[Pixel coordinate grounding data]
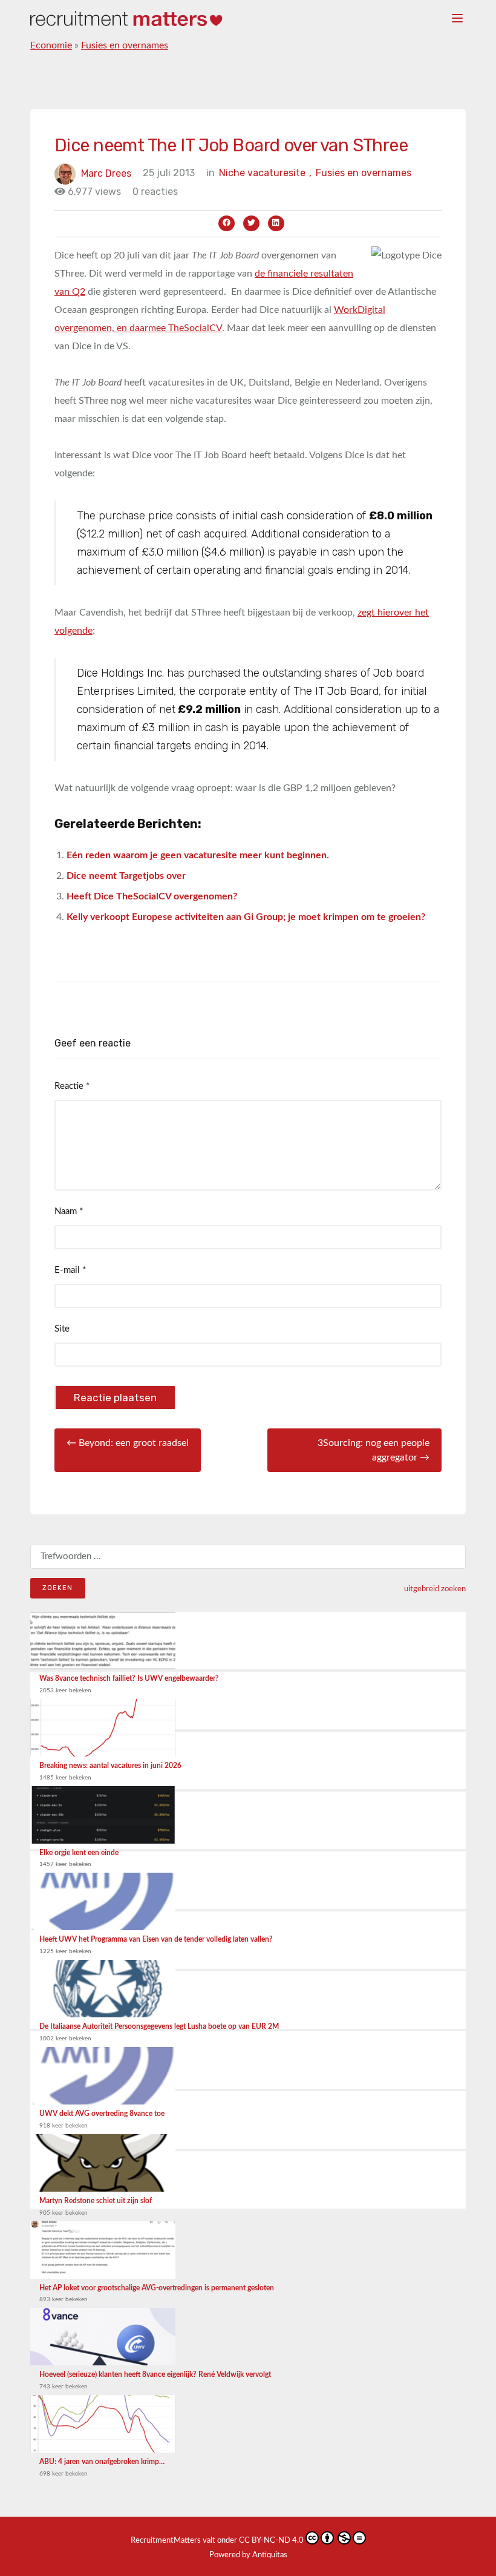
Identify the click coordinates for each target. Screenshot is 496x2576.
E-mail (70, 1270)
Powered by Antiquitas (248, 2555)
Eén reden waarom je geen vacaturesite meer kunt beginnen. (198, 855)
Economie (51, 45)
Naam (68, 1211)
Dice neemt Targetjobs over (126, 876)
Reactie (72, 1086)
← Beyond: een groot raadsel (128, 1443)
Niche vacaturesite (265, 173)
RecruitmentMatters (166, 2541)
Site (62, 1328)
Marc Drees (106, 173)
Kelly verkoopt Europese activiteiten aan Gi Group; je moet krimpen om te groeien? (246, 917)
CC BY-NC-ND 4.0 (271, 2541)
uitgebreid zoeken (435, 1589)
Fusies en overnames (124, 45)
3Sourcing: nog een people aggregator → (373, 1450)
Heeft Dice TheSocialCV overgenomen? (152, 896)
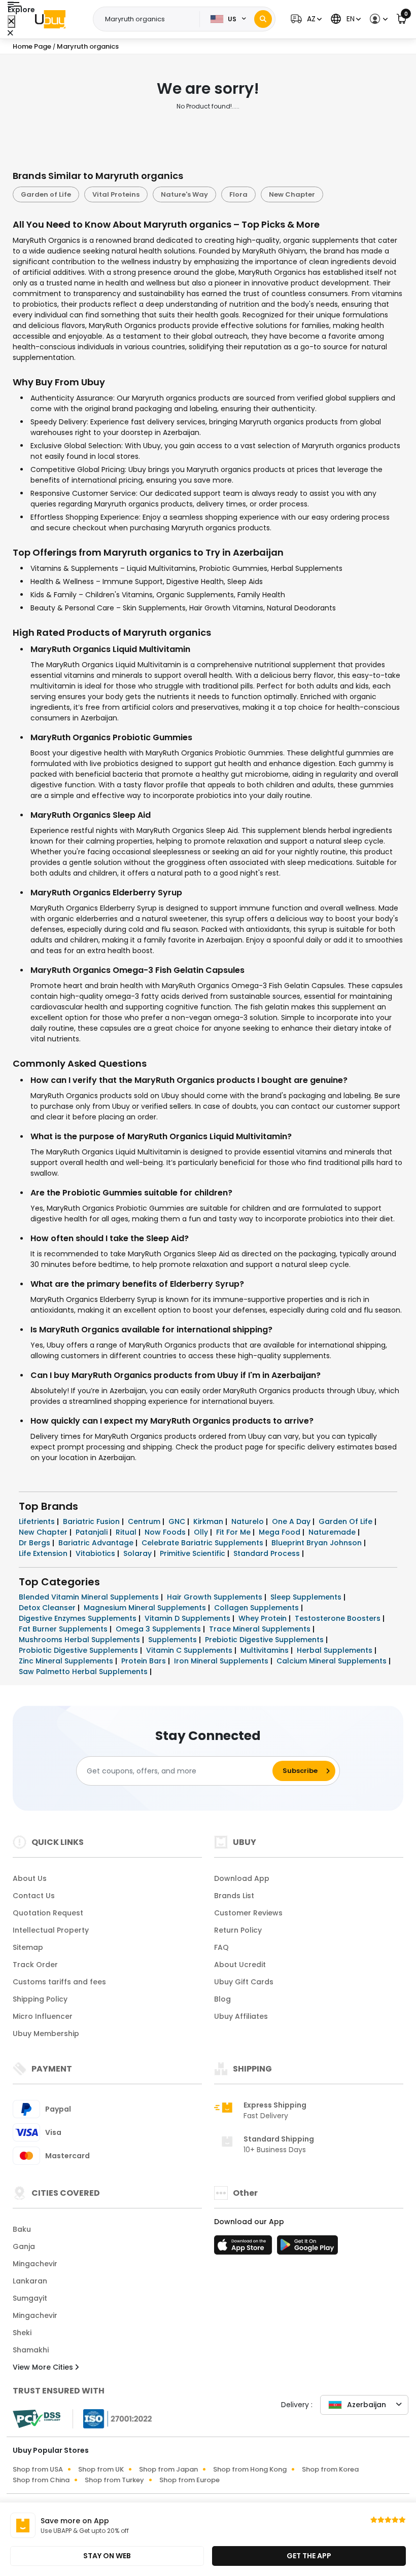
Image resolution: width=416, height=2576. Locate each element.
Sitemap (28, 1947)
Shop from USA (38, 2469)
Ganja (24, 2246)
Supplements (173, 1640)
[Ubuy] (50, 19)
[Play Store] (307, 2248)
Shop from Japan (168, 2469)
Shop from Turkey (114, 2480)
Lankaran (30, 2281)
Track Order (35, 1965)
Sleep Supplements (306, 1597)
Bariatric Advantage (96, 1543)
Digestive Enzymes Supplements (78, 1618)
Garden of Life (46, 194)
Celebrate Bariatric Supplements (203, 1543)
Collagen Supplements (257, 1608)
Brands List (234, 1896)
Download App (241, 1878)
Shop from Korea (330, 2469)
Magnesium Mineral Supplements (146, 1608)
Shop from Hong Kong (250, 2469)
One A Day (292, 1521)
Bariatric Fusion (92, 1521)
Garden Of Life (346, 1521)
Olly (202, 1532)
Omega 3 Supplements (159, 1629)
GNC (177, 1521)
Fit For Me (234, 1532)
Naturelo (248, 1521)
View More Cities (44, 2367)
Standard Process (267, 1553)
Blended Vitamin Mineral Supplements (90, 1597)
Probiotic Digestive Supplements (79, 1650)
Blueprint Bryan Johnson (317, 1543)
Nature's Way (184, 194)
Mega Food (280, 1532)
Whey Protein (263, 1618)
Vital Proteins (116, 194)
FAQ (221, 1947)
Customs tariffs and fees (59, 1982)
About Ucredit (240, 1965)
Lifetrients (38, 1521)
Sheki (22, 2333)
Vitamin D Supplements (188, 1618)
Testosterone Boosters (339, 1618)
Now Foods (166, 1532)
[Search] (263, 19)
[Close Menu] (11, 21)
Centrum (145, 1521)
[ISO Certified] (113, 2418)
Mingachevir (35, 2264)
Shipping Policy (40, 1999)
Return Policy (238, 1930)
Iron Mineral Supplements (222, 1661)
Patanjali (93, 1532)
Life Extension (44, 1553)
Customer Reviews (248, 1913)
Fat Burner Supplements (64, 1629)
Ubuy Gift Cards (243, 1982)
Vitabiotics (96, 1553)
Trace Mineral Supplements (261, 1629)
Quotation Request (48, 1913)
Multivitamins (265, 1650)
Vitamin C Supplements (190, 1650)
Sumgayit (30, 2298)
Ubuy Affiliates (241, 2016)
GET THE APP (309, 2556)
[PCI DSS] (36, 2419)
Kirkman (209, 1521)
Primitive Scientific (193, 1553)
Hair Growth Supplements (215, 1597)
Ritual (127, 1532)
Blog (222, 1999)
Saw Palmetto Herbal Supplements (84, 1671)
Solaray (138, 1553)
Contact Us (34, 1896)
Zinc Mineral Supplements (67, 1661)
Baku (22, 2229)
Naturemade (333, 1532)
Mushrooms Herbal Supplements (80, 1640)
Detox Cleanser (48, 1608)
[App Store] (244, 2248)
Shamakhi (31, 2350)
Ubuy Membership (46, 2033)
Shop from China (41, 2480)
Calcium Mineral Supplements (332, 1661)
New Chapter (292, 194)
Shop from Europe (189, 2480)
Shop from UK (101, 2469)
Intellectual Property (51, 1930)
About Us (30, 1878)
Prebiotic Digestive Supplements (265, 1640)
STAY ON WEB (107, 2556)
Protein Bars (144, 1661)
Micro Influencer (43, 2016)
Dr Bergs (35, 1543)
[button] (305, 19)
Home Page (32, 46)
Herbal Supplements (335, 1650)
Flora (238, 194)
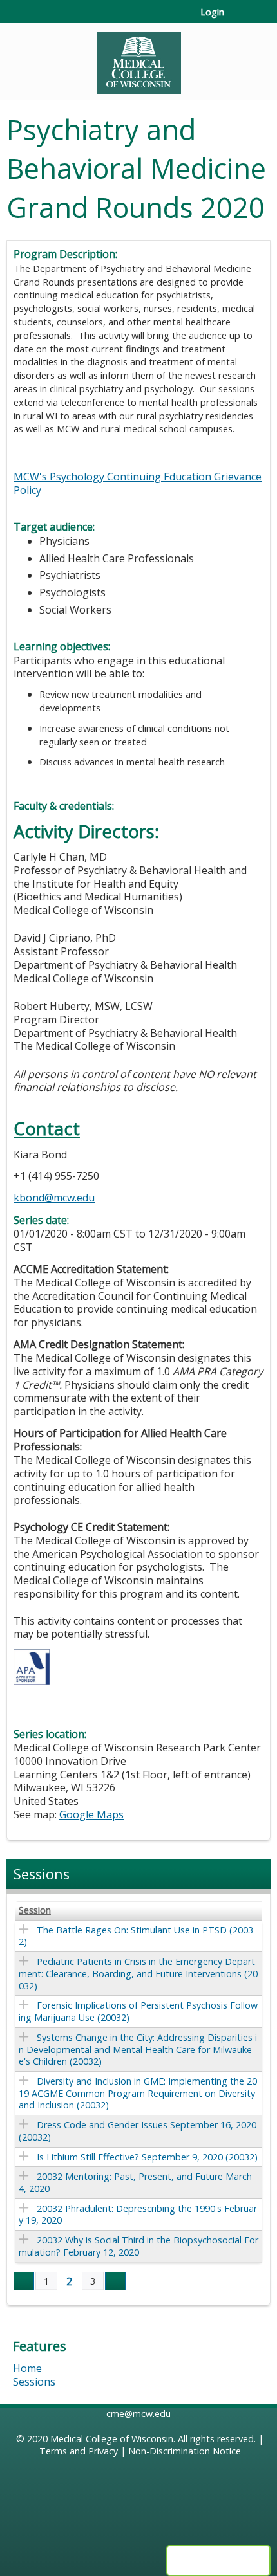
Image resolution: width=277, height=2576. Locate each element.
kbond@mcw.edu (54, 1198)
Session (35, 1910)
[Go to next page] (115, 2281)
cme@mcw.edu (138, 2413)
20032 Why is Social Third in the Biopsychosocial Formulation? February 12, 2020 (138, 2246)
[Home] (138, 58)
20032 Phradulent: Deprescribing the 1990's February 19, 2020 (138, 2214)
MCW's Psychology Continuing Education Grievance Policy (138, 483)
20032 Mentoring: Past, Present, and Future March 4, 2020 (135, 2182)
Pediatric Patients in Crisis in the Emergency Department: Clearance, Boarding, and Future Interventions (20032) (138, 1973)
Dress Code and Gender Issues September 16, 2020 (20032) (137, 2131)
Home (27, 2368)
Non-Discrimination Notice (184, 2451)
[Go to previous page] (24, 2281)
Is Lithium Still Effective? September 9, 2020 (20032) (147, 2157)
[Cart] (239, 18)
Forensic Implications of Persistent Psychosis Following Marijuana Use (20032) (138, 2011)
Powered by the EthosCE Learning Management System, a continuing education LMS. (218, 2560)
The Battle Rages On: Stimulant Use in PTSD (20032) (136, 1936)
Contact (47, 1128)
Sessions (34, 2382)
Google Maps (91, 1814)
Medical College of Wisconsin (111, 2439)
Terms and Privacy (78, 2451)
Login (212, 12)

TASK: Exactly the lines from the one containing "Medical College of Wisconsin (111, 2439)" through the end of the records above should be returned, with both ends kept.

RESPONSE TO THIS TASK:
Medical College of Wisconsin (111, 2439)
Terms and Privacy (78, 2451)
Login (212, 12)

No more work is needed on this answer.